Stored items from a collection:

::::

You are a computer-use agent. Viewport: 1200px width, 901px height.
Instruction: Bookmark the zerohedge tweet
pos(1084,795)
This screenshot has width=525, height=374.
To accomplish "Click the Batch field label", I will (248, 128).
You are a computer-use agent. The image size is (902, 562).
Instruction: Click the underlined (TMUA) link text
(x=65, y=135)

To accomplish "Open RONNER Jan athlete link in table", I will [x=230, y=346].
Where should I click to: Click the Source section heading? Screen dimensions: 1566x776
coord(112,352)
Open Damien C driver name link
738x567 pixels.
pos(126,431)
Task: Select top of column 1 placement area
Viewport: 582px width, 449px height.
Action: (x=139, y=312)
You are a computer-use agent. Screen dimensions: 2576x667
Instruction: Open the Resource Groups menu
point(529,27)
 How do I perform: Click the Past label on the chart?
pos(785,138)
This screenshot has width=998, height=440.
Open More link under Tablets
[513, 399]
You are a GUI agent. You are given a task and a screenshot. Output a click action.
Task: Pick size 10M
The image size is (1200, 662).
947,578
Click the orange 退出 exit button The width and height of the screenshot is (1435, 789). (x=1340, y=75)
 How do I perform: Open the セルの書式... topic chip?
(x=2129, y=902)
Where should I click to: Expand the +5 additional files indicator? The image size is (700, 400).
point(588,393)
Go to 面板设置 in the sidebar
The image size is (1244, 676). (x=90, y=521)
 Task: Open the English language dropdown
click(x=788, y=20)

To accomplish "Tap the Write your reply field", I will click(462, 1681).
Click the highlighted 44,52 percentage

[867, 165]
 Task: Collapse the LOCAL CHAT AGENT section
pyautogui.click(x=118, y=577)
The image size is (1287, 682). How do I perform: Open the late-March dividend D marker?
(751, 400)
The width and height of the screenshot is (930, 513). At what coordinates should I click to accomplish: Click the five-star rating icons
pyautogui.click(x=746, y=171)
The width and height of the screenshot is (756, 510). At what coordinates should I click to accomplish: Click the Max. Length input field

::::

### Required work
Collect from the data above every line that includes "This".

### Problem solution
This screenshot has width=525, height=374.
This screenshot has width=998, height=440.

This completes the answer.